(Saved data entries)
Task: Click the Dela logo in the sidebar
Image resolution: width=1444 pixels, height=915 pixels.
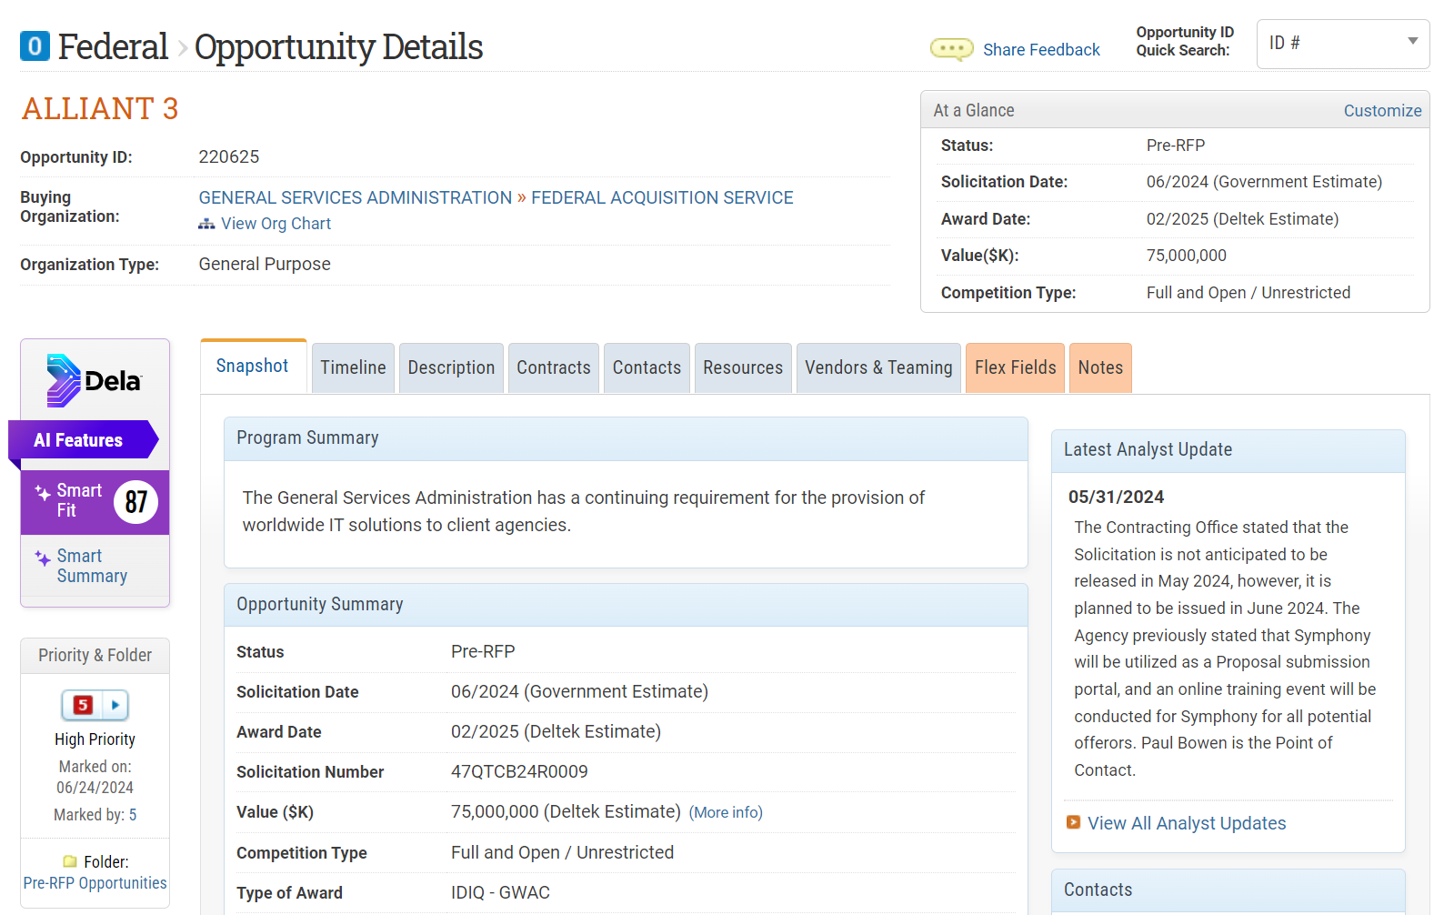Action: (x=95, y=380)
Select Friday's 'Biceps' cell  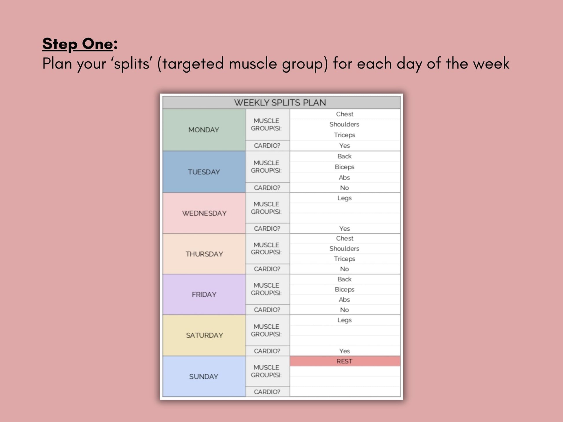click(345, 289)
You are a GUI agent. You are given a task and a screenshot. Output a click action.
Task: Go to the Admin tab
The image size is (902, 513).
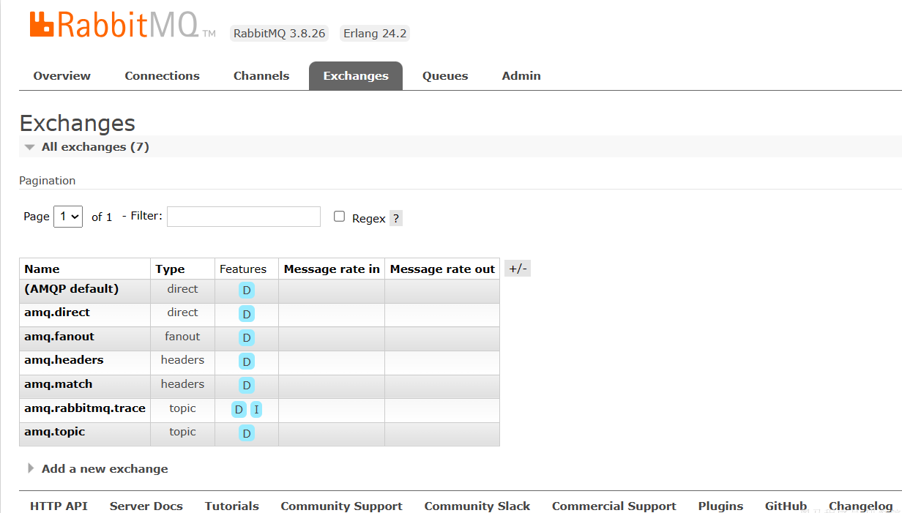tap(521, 76)
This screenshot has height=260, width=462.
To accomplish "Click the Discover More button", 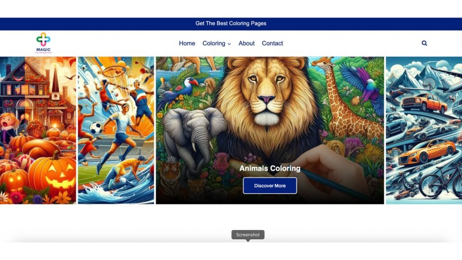I will (270, 186).
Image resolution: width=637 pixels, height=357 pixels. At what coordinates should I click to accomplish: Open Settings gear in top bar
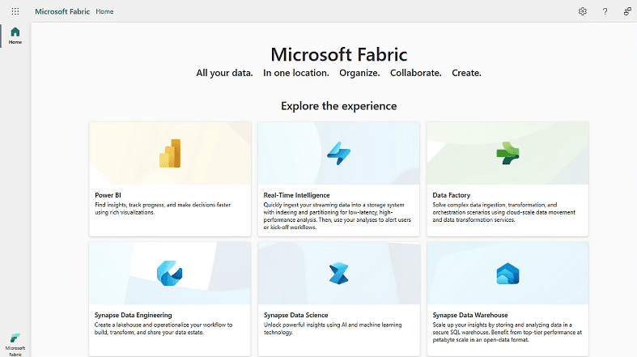coord(582,11)
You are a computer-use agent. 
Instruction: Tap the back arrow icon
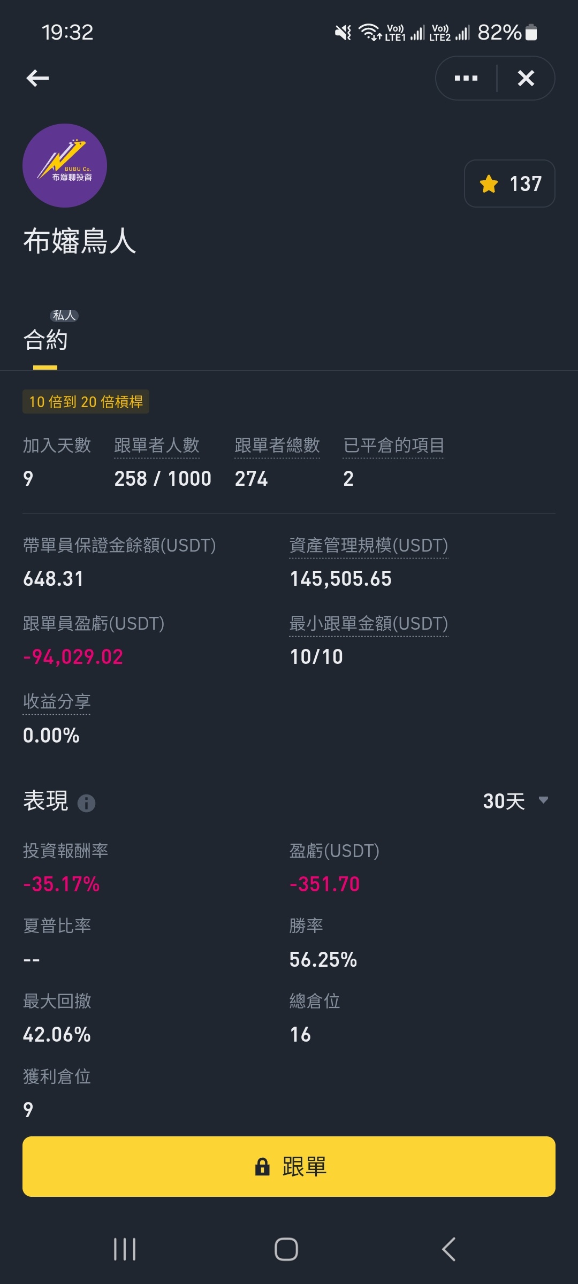[37, 78]
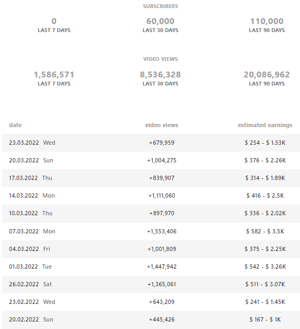Select the 26.02.2022 Sat row
Screen dimensions: 300x329
[151, 284]
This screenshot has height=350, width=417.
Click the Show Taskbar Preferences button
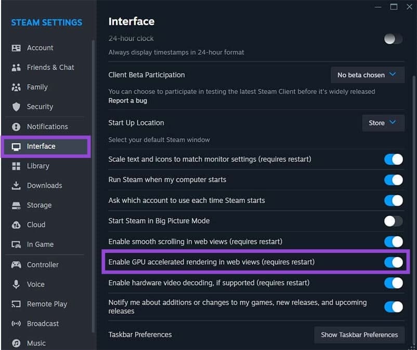click(359, 335)
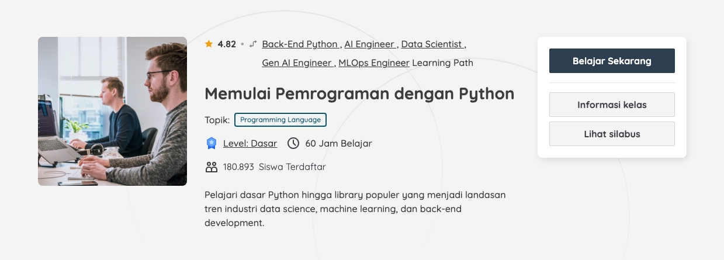
Task: Click the 60 Jam Belajar text
Action: (338, 143)
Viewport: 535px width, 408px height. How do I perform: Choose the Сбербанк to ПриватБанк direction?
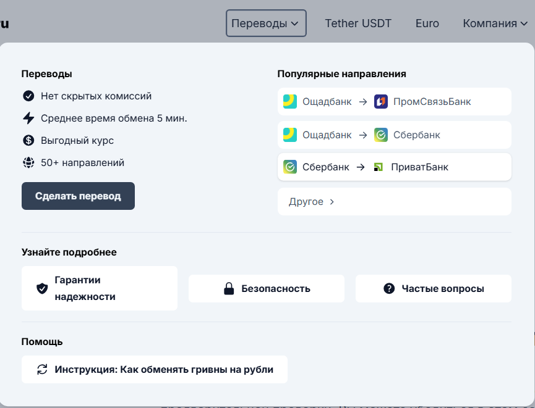pyautogui.click(x=394, y=167)
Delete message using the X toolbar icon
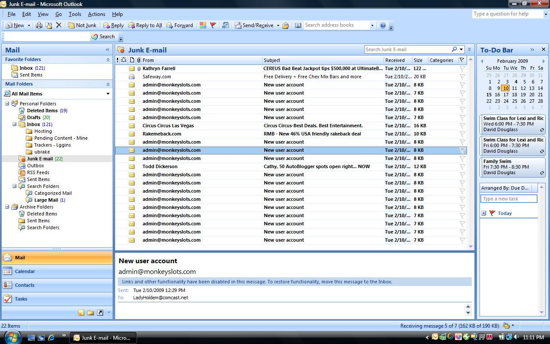Viewport: 550px width, 344px height. click(x=59, y=25)
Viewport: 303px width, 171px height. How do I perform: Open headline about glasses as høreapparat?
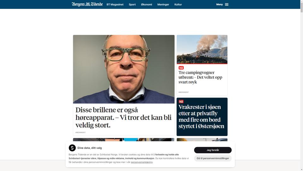point(123,117)
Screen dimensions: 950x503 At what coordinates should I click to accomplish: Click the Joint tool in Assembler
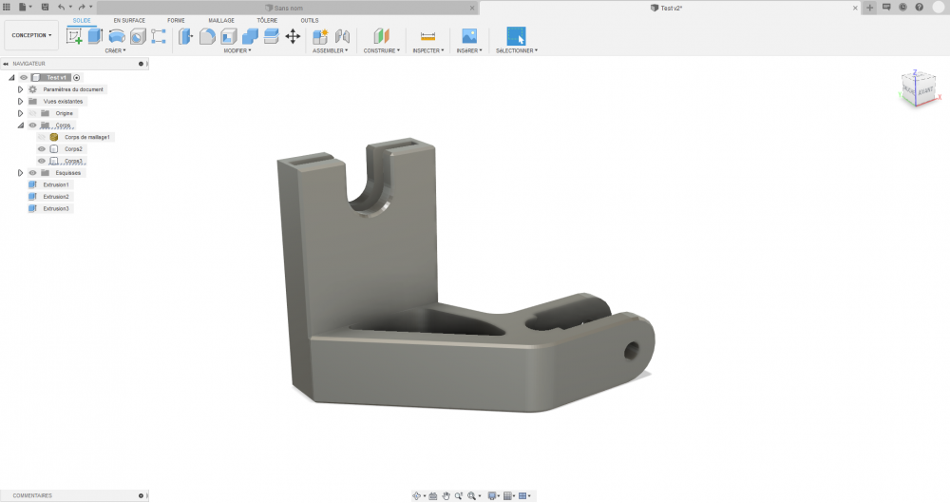coord(342,36)
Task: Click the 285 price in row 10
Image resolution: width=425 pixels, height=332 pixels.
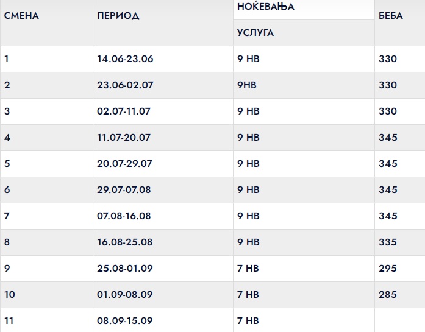Action: 388,295
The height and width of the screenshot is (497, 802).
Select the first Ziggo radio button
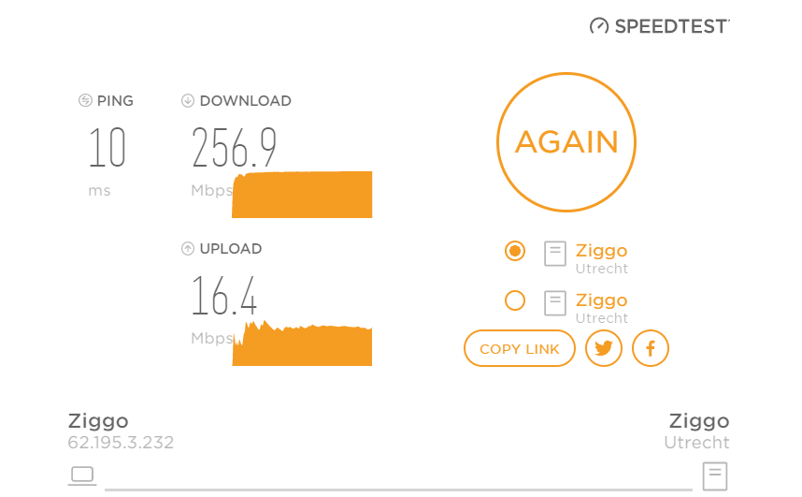pos(514,251)
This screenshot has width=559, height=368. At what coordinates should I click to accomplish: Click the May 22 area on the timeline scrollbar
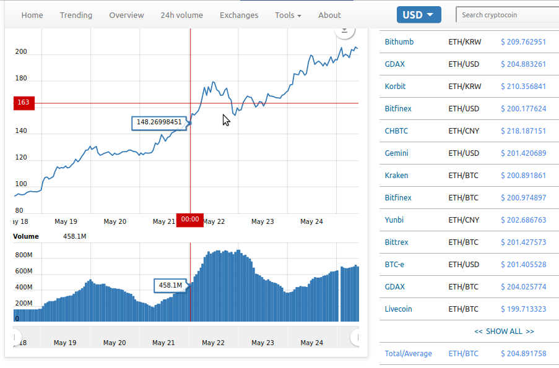[x=213, y=342]
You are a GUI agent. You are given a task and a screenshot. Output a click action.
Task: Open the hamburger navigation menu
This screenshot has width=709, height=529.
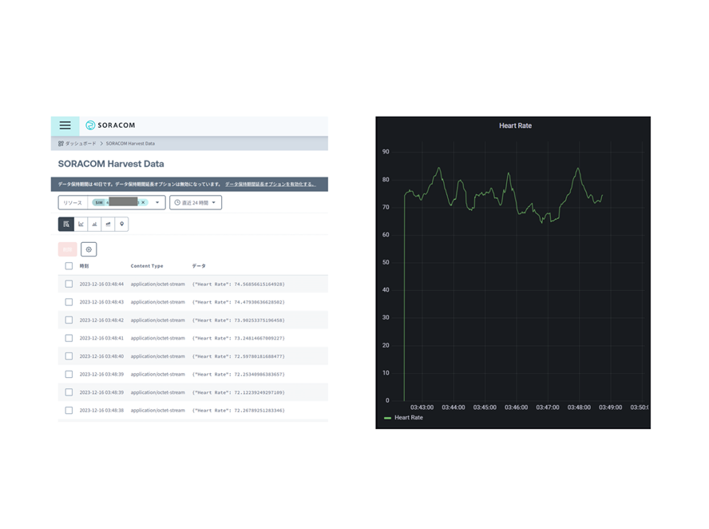(65, 125)
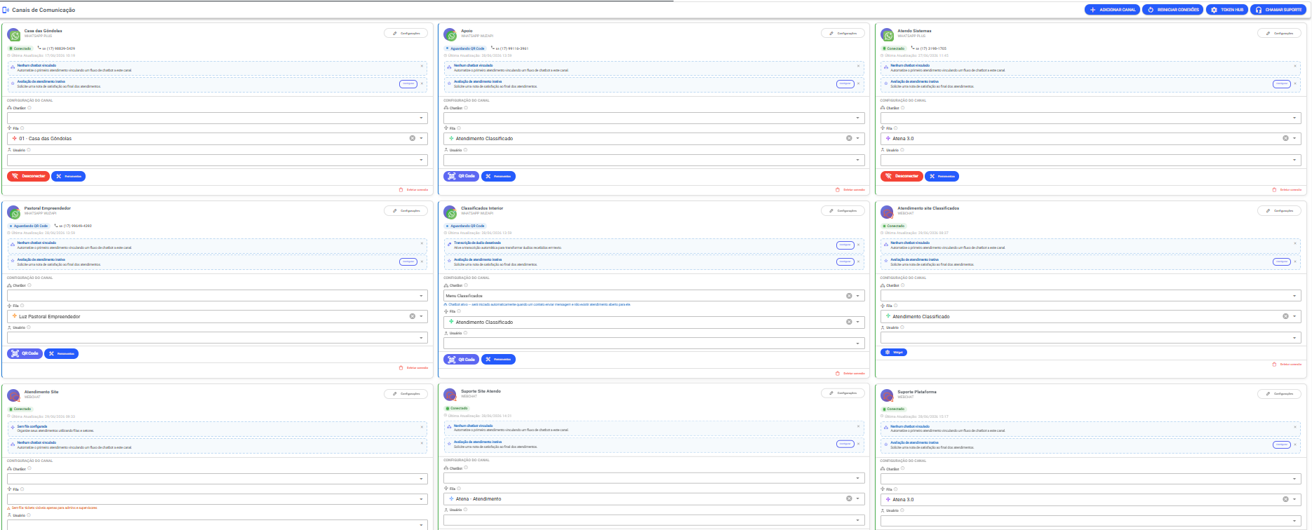This screenshot has width=1312, height=530.
Task: Close the evaluation notice in Pastoral Empreendedor
Action: pyautogui.click(x=422, y=261)
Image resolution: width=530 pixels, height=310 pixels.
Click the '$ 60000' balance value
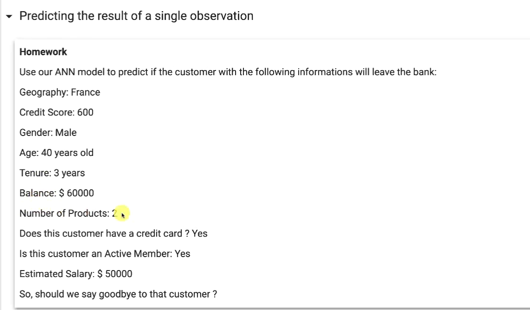click(77, 193)
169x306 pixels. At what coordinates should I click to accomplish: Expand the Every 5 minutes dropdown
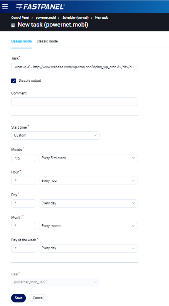pyautogui.click(x=88, y=158)

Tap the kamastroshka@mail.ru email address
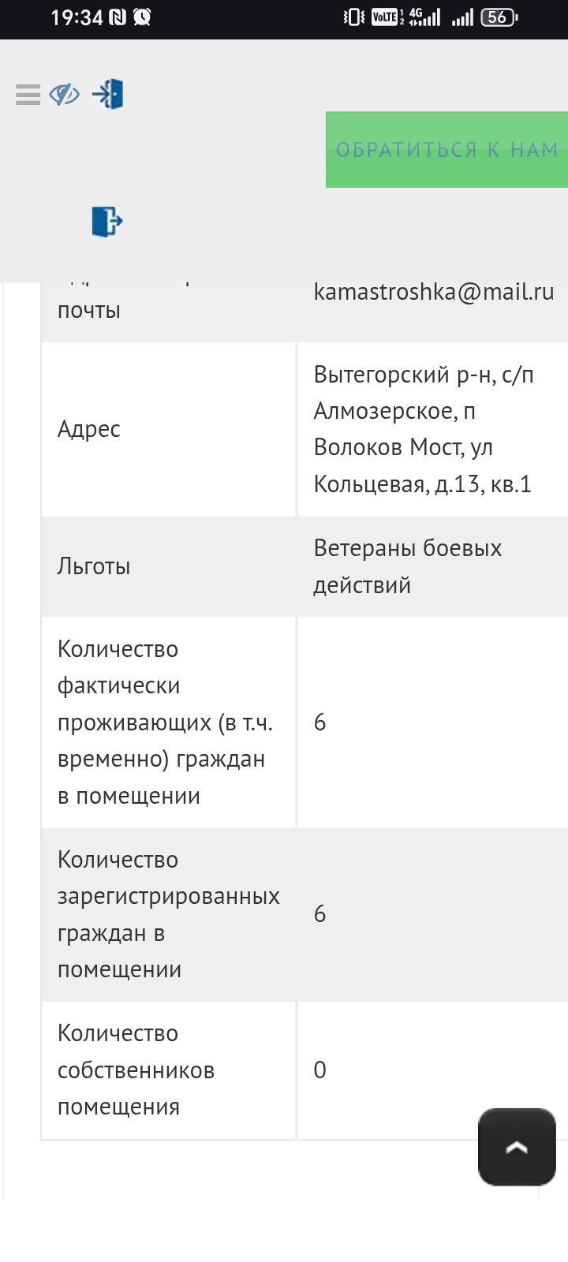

_To do_
Nothing but the lines from the one that holds "Click the '$ 60000' balance value" through the end of the data should appear, written out exactly, without pictures.

_Answer to this task_
Click the '$ 60000' balance value
click(77, 193)
169x306 pixels. At what coordinates should I click to accomplish: Expand the Every 5 minutes dropdown
pyautogui.click(x=88, y=158)

Tap the kamastroshka@mail.ru email address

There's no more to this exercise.